Primeiro, ao liberar as forças sociais represadas desde o rápido crescimento econômico dos anos 1970, as elites políticas vivenciaram o que se pode apropriadamente denominar um embalo de sábado à noite. Imaginaram que a redemocratização e a convocação da Constituinte, resultando numa Carta generosa no que tocava à criação de direitos, reforçadas pelo eventual controle da inflação e a retomada do crescimento, confeririam ao sistema político um alto grau de legitimidade, facilitando a formação de coalizões governativas eficazes.

Mas a realidade subjacente a essa fantasia era bem outra: as instituições eram débeis; a classe política, impedida de se renovar durante os 21 anos do ciclo militar, perdera o pouco de organicidade que tivera em outros tempos; e a sociedade, sacudida por mudanças estruturais aceleradas, tornara-se muito mais difícil de governar. Tornou-se muito mais plebiscitária, quero dizer, atomística e sem identidades grupais estáveis.

Em segundo lugar, ao consumar-se o retorno ao regime civil, era fácil prever que a estrutura partidária dualista (Arena versus MDB) se iria esfacelar, deixando o caminho aberto para uma intensa fragmentação. A reforma partidária de 1979 já dera sinais nesse sentido. Mas a Constituinte e os demais dirigentes políticos relevantes daquele período, em vez de acionar engrenagens institucionais cautelares, “anticíclicas”, fizeram o oposto. Deixaram o processo correr solto e em vários aspectos até o incentivaram. Dessa forma, o “centro”, que em tese poderia reforçar a estabilidade do sistema político, rapidamente se liquefez. Esse quadro deveria ter causado preocupação, mas o que se viu foi outro equívoco.

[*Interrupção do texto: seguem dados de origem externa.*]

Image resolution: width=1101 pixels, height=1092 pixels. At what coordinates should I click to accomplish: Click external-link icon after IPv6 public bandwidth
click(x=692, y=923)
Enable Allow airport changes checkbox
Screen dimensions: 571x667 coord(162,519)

Tomando a nuvem por Juno, as elites e grande parte das classes médias avaliaram que Lula e o Partido dos Trabalhadores (PT) caminhavam para o centro, com potencial para substituir o centro que se desfizera. Não compreenderam que a ideologia petista não favorecia tal mudança de perfil, ou seja, que o PT permaneceria numa faixa semidemocrática, com um pezinho dentro e outro fora do sistema – ora mais para dentro e ora mais para fora, conforme suas conveniências político-eleitorais.

Contra esse pano de fundo, o governo Fernando Henrique Cardoso deve ser entendido como um interregno de estabilidade e racionalidade. Bem ou mal, conseguiu-se, então, implementar algumas reformas dificilmente reversíveis, por meio do saneamento do sistema financeiro, da privatização de algumas empresas públicas que representavam um peso morto, ou pelo menos não realizavam seu potencial, e o estabelecimento de um regime de política econômica baseado no câmbio flutuante e nas metas de inflação.

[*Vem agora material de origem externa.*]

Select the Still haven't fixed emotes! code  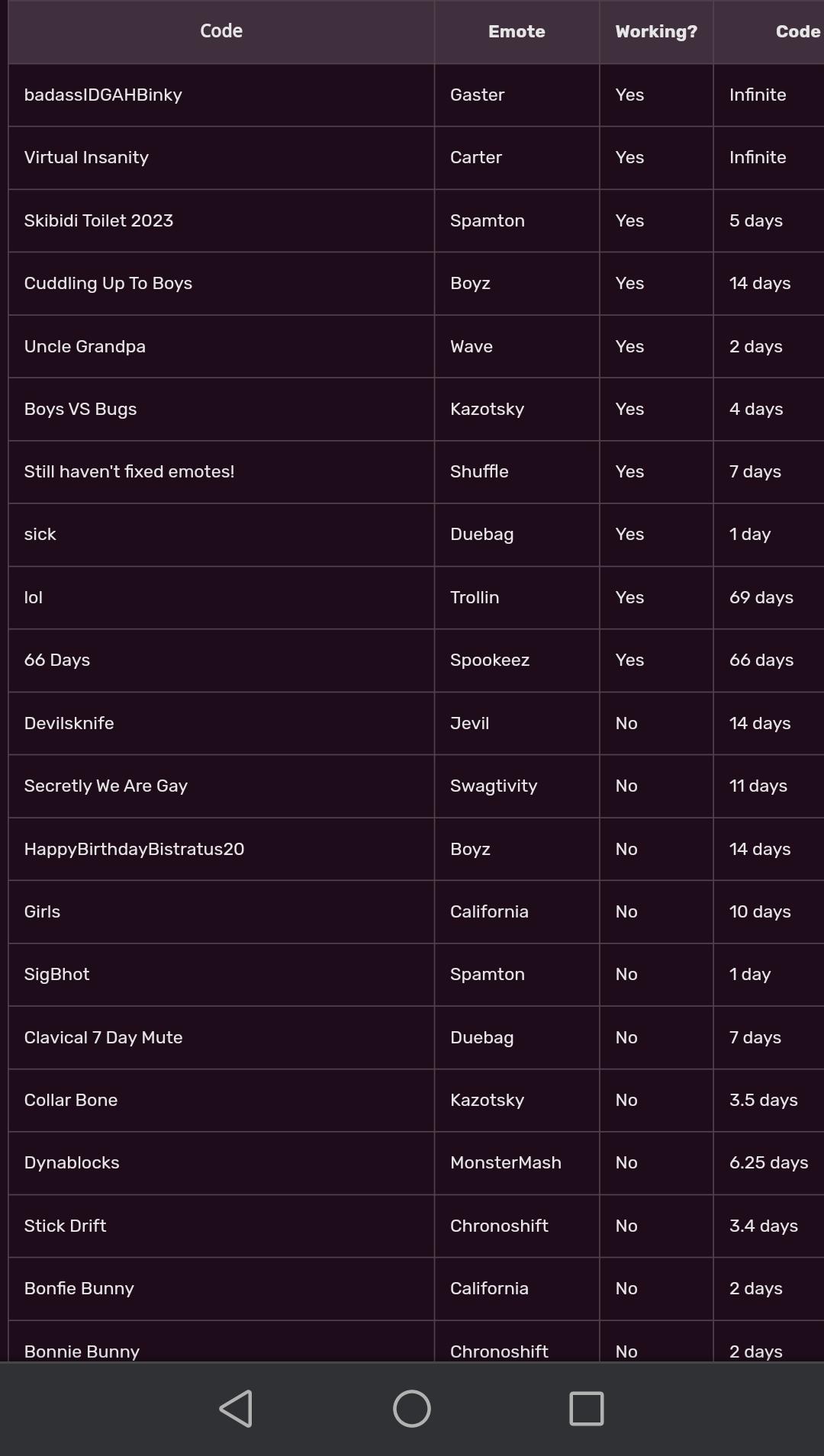129,471
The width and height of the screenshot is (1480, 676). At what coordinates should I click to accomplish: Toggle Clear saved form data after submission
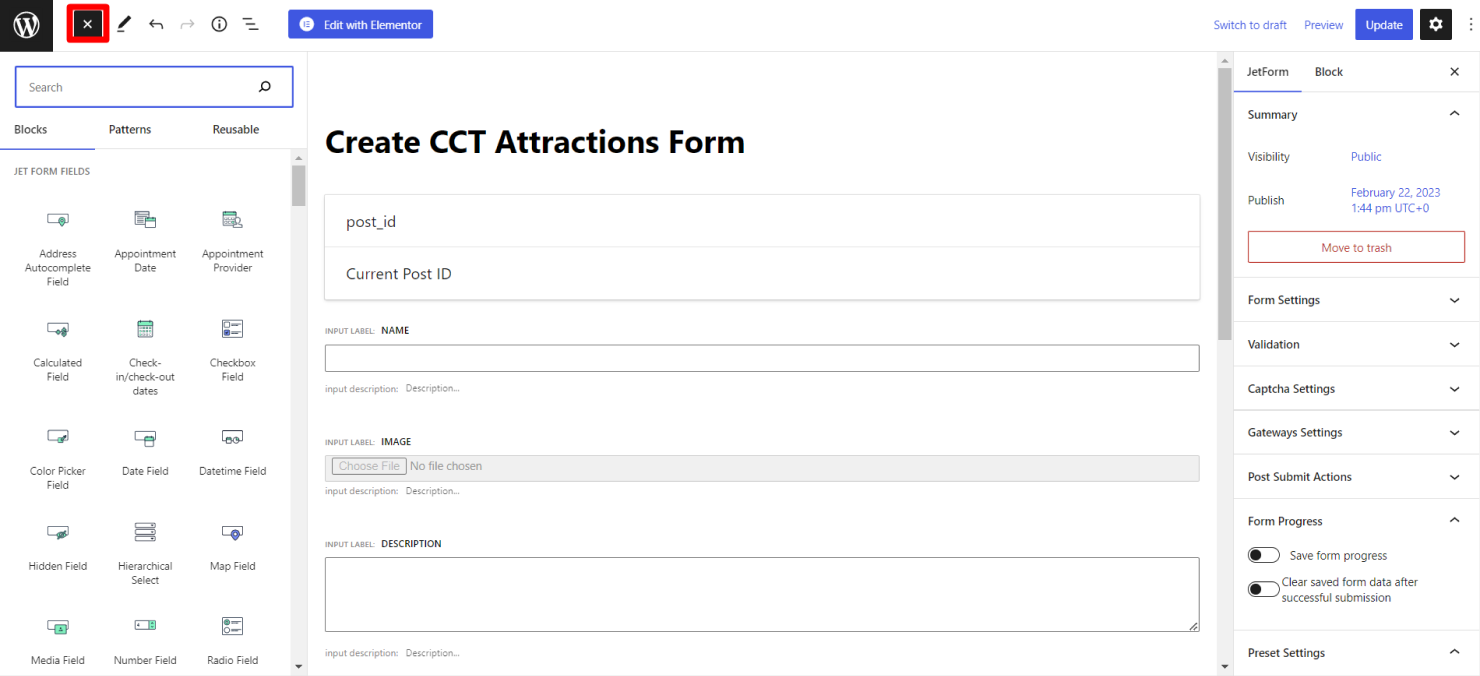click(1264, 589)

Mas tais reformas não foram suficientes para sobrestar a recidiva populista que se iria materializar a partir da ascensão de Lula e, como hoje sabemos, na nuvem de gafanhotos que se abateria sobre o Estado e a economia, devorando implacavelmente os ganhos realizados na gestão das contas públicas e na concepção dos principais serviços sociais, como a educação e a saúde.

Arrastando-se por treze e meio longos anos, a dinâmica acima descrita ganhou velocidade, como um processo de fissão nuclear. Atritou entre si os três ramos do governo e dividiu cada um deles num grau jamais visto no País. Atomizada e desprovida de representação partidária adequada do ponto de vista eleitoral, os diferentes setores da sociedade não obstante se organizaram para a defesa de seus interesses, acentuando até o limite o espírito corporativista existente desde havia muito no País.


O resultado está aí, à vista de todos; nada garante que seja uma danse sur place, um país que se mantém num equilíbrio precário, mas sempre no mesmo lugar. Pode ser um país que pouco a pouco desliza para um equilíbrio cada vez pior. E o pior dessa hipótese pessimista é que ao cidadão comum restará apenas o consolo de dizer – com Fellini, mais uma vez – que “la nave và”, mesmo não sabendo para onde vai essa nave tresloucada.